(Items from a data source)
━━━━━━
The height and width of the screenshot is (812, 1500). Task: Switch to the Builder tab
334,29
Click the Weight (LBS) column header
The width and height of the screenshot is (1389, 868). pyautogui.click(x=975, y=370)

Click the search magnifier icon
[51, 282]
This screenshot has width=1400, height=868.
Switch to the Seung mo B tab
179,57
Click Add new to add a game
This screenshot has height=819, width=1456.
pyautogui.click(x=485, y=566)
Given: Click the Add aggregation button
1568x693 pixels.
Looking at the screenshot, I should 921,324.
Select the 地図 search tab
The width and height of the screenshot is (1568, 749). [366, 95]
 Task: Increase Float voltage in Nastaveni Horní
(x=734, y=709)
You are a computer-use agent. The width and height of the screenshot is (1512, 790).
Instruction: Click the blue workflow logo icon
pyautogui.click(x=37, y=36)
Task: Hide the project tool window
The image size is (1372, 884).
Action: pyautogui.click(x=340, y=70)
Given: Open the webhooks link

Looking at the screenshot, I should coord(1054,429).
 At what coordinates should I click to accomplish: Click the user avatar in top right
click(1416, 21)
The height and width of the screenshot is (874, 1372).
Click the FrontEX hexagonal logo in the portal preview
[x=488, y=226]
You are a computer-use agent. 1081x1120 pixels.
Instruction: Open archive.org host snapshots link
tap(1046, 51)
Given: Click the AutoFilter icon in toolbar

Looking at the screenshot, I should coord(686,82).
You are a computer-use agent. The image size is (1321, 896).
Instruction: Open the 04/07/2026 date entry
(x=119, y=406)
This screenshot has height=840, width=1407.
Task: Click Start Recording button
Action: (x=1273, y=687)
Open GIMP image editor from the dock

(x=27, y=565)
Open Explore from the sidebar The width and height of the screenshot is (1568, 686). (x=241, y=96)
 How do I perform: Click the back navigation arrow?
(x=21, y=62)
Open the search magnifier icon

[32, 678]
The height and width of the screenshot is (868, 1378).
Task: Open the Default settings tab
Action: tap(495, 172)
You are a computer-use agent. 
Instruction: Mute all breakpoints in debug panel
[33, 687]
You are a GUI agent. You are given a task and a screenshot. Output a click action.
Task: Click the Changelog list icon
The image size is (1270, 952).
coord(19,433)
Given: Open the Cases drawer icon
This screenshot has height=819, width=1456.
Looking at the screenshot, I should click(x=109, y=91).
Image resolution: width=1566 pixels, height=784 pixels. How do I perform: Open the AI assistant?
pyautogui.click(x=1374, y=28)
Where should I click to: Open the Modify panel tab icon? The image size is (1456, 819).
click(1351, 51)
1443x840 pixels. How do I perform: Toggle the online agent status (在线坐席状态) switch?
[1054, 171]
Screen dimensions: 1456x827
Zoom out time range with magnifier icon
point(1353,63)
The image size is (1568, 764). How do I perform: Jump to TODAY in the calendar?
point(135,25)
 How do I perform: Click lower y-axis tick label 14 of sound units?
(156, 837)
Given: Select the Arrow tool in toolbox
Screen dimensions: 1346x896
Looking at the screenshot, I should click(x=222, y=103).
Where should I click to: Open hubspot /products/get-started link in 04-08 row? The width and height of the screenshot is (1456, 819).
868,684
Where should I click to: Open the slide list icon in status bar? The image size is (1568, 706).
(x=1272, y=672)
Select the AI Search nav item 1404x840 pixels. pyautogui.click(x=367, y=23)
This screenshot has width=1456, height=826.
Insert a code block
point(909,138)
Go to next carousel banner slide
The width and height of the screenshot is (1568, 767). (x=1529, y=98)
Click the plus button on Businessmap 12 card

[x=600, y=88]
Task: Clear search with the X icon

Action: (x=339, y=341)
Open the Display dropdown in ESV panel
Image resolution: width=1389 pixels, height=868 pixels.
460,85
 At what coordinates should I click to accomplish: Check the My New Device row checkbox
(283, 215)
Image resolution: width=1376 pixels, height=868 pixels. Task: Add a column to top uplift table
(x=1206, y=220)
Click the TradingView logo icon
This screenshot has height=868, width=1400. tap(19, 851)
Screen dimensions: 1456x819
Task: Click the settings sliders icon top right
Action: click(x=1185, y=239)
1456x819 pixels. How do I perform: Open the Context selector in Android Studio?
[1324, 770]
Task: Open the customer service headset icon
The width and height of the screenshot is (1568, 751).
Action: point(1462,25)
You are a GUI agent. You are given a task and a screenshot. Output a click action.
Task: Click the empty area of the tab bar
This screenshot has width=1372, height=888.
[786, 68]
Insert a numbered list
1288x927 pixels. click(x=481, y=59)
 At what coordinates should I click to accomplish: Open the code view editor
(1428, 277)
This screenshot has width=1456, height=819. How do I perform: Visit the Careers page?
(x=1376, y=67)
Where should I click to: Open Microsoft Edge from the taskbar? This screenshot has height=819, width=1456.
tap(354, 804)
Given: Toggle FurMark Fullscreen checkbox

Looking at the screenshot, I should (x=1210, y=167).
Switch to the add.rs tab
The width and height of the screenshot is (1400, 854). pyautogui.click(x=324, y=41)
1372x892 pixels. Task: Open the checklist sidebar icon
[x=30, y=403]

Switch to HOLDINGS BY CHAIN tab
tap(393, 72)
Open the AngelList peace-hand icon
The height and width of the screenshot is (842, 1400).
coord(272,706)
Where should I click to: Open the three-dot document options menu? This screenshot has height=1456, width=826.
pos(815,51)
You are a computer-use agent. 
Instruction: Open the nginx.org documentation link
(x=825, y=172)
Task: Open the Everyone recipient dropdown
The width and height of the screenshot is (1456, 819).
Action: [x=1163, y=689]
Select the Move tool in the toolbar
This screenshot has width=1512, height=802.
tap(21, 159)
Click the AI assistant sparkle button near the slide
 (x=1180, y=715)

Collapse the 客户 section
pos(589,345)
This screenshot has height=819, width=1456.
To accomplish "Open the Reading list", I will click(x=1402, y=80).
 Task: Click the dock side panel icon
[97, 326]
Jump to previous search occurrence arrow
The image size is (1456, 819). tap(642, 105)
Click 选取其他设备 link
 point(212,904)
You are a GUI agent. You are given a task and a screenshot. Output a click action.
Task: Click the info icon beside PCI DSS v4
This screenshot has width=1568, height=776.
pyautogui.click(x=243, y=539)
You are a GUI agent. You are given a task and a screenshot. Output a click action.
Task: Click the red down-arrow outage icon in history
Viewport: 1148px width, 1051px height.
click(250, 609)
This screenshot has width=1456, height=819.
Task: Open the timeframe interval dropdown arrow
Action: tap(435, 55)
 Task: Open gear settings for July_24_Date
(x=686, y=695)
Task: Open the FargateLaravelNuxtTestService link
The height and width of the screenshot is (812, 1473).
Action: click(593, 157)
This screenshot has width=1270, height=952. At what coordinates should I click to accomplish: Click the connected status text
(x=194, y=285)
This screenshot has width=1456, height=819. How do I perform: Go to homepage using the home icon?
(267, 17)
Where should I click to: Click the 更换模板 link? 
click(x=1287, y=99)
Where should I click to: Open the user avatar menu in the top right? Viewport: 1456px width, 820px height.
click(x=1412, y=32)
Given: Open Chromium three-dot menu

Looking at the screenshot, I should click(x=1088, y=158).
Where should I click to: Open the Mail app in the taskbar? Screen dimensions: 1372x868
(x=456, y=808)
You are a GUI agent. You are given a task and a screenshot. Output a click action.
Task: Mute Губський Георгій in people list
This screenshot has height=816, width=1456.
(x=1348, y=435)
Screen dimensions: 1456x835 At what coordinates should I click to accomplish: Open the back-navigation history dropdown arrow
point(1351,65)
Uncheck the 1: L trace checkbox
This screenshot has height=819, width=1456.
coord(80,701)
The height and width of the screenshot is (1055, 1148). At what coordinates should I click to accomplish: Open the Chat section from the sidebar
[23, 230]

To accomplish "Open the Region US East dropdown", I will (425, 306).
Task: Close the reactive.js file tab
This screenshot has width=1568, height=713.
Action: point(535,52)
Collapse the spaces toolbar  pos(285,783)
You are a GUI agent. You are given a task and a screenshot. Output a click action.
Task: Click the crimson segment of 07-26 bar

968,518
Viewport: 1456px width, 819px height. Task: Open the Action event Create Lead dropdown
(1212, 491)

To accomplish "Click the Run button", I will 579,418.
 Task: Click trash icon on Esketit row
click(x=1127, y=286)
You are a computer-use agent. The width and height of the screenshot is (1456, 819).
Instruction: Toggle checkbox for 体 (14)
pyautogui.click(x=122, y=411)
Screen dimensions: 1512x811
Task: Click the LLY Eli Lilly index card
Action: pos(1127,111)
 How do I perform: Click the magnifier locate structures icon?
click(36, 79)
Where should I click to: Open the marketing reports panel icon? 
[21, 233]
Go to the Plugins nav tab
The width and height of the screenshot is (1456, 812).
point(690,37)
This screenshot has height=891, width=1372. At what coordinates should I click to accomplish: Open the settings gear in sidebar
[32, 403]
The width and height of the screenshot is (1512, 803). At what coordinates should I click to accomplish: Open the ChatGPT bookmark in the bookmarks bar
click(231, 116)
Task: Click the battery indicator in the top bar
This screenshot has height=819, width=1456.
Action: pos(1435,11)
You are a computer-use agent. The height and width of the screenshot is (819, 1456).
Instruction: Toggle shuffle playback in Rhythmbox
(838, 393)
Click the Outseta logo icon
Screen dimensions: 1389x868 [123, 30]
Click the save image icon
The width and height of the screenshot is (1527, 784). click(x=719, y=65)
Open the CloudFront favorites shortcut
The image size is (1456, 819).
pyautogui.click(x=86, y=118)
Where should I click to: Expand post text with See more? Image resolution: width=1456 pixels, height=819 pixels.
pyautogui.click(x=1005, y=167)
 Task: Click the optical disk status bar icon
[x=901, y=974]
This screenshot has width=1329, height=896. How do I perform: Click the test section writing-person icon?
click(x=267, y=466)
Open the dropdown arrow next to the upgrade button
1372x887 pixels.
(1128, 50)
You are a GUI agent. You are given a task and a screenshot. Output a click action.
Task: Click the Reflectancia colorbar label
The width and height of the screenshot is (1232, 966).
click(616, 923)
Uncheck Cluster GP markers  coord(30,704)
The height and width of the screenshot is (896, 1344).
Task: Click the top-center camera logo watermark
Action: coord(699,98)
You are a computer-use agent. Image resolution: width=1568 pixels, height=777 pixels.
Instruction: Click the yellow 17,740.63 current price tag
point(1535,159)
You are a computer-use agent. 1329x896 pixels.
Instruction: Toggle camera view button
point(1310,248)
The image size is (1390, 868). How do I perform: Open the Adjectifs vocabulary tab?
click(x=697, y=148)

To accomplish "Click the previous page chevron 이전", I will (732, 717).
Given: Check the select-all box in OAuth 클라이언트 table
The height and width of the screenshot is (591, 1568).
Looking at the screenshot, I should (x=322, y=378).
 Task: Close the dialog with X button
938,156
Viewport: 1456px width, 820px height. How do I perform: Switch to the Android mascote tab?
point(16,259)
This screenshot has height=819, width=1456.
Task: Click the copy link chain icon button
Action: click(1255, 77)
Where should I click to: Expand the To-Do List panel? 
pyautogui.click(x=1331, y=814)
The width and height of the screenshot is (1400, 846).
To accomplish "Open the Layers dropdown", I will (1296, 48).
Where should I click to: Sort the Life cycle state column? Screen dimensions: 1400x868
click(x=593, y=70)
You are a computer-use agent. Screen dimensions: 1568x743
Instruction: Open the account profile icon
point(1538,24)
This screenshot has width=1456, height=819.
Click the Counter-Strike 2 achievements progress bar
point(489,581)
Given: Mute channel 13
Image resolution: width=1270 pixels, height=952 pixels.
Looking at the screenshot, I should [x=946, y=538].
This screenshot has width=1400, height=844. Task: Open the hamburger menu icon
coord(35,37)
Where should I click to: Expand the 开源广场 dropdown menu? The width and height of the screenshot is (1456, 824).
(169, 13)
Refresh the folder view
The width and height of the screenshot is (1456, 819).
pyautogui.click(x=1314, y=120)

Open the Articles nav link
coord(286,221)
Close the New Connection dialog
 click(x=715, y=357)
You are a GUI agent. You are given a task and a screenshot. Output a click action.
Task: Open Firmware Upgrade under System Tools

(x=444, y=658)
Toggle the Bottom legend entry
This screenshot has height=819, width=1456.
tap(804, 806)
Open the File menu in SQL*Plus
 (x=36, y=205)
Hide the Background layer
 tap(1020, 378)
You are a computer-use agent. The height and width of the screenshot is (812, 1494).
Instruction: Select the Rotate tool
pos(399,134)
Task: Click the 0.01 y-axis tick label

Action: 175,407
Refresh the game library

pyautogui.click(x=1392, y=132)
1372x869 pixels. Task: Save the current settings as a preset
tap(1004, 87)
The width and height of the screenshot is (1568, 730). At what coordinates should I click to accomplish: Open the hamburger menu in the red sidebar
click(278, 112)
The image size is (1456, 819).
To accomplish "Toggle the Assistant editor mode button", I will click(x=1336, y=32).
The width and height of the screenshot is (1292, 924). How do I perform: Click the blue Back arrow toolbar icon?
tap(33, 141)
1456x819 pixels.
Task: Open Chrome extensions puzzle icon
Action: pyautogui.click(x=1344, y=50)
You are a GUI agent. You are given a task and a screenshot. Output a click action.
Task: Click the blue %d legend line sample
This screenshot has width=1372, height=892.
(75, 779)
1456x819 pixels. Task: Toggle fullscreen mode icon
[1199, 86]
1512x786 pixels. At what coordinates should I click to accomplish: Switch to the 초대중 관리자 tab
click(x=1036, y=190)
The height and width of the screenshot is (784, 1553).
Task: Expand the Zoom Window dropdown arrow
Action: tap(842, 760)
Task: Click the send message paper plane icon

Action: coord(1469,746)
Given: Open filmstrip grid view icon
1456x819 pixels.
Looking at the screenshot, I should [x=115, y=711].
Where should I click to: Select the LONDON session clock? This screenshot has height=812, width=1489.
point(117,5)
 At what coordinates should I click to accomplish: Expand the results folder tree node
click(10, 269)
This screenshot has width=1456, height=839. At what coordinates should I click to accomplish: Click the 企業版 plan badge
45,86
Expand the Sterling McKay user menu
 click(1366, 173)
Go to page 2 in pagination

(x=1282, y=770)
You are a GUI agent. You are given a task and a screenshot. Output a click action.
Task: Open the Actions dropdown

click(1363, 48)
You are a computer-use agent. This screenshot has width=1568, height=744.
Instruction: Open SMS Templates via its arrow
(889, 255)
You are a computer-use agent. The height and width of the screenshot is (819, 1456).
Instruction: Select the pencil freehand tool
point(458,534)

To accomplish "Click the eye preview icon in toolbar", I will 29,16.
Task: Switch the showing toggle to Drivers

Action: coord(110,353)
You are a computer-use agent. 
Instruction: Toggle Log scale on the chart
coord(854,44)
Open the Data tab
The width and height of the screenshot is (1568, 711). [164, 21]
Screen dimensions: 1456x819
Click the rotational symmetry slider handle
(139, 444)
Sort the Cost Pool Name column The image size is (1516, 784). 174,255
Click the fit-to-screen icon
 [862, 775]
━━━━━━
What you should do
Your answer must be one number: the count of lines in the entries that contain the string "legend".

Worked solution
2